De Giovanni si è soffermato sulla lingua letteraria
inventata da Camilleri e su come la scrittura di libri gialli
non è più stata la stessa dopo la sua irruzione sulla scena in
tarda età, dopo la lunga carriera di regista teatrale,
sceneggiatore e autore di programmi radiotelevisivi. ”E’ lo
scrittore italiano che ha venduto di più al mondo dopo Dante –
ha osservato -. Ha cambiato le regole del giallo che prima aveva
un altro significato. Con lui il romanzo di genere è diventato
narrazione di territorio. Paradossalmente, la globalizzazione ha
esaltato l’ elemento locale. Attraverso la crime-fiction ha
raccontato il suo luogo di origine”. La novità introdotta da
Camilleri è stato, appunto, il suo ”essere universale
scavalcando l’ ostacolo del territorio, raccontare l’umanità, le
passioni, l’ invidia, l’ odio senza tralasciare l’ identità e la
lingua”. Un traghettatore della narrativa da un punto all’
altro, insomma, uno scrittore che ha portato i libri sui
comodini degli italiani. Su un punto i due scrittori napoletani
si sono trovati d’ accordo: Camilleri, forse, è poco celebrato,
non ha ancora avuto il riconoscimento e i tributi che merita. De
Filippo, anzi, ha osservato che anche la passione civile del
mondo culturale negli ultimi anni sembra arrancare: ”Non c’ è
più traccia di petizioni e prese di posizioni collettive non
necessariamente a favore o contro il governo, ma anche sui temi
sociali più generali. C’è un grande silenzio, è tutto
appiattito.”. Ma com’era in privato lo scrittore siciliano?
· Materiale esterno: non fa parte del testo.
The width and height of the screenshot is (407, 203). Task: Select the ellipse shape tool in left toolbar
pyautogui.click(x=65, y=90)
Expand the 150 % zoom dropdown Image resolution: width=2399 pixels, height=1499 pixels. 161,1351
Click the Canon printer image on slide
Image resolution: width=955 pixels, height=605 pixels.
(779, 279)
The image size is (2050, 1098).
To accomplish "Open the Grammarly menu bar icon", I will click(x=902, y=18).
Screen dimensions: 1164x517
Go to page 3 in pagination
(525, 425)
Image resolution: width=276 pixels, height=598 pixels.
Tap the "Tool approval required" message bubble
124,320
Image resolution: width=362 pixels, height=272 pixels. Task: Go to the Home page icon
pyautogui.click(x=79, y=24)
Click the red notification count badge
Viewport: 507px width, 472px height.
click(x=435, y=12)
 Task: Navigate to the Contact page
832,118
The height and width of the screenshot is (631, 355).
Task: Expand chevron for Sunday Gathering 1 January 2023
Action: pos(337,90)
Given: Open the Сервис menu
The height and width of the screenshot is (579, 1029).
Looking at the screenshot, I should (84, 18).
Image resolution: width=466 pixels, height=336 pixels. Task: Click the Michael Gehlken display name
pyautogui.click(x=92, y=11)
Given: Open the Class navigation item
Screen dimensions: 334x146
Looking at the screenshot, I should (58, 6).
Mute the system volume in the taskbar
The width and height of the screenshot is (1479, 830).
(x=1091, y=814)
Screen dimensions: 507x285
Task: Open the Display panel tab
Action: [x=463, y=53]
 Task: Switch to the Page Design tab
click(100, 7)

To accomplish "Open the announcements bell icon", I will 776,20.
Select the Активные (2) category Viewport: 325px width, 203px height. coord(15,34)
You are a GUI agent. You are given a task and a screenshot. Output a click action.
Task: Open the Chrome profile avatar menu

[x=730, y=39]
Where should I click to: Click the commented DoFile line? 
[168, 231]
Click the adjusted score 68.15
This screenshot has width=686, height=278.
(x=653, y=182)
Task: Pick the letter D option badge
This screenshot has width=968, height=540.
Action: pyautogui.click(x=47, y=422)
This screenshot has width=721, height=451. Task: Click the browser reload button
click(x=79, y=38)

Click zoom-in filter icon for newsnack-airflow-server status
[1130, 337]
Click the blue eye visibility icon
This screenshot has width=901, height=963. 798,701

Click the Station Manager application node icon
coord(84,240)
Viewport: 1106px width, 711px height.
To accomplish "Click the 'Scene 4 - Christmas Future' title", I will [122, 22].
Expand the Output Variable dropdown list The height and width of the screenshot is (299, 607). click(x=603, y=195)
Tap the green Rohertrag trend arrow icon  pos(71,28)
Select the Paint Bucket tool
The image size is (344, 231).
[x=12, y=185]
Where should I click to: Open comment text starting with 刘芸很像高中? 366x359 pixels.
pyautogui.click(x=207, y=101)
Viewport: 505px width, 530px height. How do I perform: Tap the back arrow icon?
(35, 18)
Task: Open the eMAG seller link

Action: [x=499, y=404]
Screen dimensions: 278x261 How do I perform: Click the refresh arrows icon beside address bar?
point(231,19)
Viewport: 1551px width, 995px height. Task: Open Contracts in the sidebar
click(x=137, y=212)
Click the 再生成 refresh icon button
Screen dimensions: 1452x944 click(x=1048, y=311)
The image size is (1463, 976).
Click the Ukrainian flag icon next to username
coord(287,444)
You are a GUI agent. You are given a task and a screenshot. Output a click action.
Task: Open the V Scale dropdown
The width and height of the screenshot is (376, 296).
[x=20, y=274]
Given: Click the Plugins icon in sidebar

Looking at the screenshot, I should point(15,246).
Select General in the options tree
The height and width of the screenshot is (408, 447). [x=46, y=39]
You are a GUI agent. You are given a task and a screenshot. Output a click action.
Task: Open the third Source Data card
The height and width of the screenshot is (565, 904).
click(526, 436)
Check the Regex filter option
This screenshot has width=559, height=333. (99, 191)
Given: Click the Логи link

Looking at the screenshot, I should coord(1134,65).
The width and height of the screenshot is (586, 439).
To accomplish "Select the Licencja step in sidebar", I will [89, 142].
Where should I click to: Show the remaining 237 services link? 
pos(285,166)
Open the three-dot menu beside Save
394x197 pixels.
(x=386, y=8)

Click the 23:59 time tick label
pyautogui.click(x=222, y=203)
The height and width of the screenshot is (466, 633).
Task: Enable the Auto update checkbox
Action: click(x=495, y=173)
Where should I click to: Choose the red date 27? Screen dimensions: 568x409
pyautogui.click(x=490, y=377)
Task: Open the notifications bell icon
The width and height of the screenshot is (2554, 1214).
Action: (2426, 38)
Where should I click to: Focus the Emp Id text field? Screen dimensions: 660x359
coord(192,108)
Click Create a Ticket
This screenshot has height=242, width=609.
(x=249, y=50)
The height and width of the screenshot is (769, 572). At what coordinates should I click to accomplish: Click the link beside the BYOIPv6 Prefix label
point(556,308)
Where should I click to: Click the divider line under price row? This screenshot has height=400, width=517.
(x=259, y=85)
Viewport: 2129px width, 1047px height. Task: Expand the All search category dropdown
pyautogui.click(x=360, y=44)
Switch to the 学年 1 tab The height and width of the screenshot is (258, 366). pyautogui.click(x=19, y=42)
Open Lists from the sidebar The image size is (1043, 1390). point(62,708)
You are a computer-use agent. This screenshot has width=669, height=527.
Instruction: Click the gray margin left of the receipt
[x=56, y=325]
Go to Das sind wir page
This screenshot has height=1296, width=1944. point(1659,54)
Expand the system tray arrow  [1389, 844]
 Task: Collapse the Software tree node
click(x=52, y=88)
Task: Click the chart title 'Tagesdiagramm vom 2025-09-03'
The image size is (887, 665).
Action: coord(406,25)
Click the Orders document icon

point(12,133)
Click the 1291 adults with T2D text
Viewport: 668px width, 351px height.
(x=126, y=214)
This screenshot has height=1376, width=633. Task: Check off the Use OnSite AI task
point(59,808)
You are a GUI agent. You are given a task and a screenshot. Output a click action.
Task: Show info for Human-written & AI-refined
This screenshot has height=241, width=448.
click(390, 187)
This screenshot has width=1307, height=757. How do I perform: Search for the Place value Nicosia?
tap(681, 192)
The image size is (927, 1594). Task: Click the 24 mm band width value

”Era autentico, non c’era un altro Camilleri pubblico – ha
raccontato – Un abitudinario con le sue 60 sigarette al giorno e
il regolare riposino pomeridiano. In lui si percepiva l’ idea
del buon maestro, senza antagonismi nei confronti degli altri
scrittori. Era un uomo appagato, un ottimista privo di rancori,
rimpianti o invidie”. L’ idea di aggiornare ”Di pianeti e di
uomini”, risultato di una serie di lunghe interviste, è venuta
da fatto che in vista del centenario la sua figura resta forte e
quindi il libro ”tenta di essere un orientamento per i giovani,
una bussola per la comunicazione”. A 92 anni passati,
riflettendo sull’ intelligenza artificiale che andava prendendo
forma, lo scrittore di Porto Empedocle si ricollega all’ Antica
Grecia. ”Avremo molto più tempo per noi”, osservò. ”Era un
maestro dell’ oggettivismo decentrato – ha sottolineato De
Giovanni – un po’ come il nonno che davanti al camino racconta
ai nipoti gli altri dal suo punto di vista. Un narratore unico,
che sapeva portarti in viaggio con la parola. Non ci ha lasciati
senza speranza”. Come quella, oggi terribilmente attuale,
espressa in una delle ultime interviste: ”Vorrei morire
lasciando figli, nipoti e pronipoti in un mondo di pace”.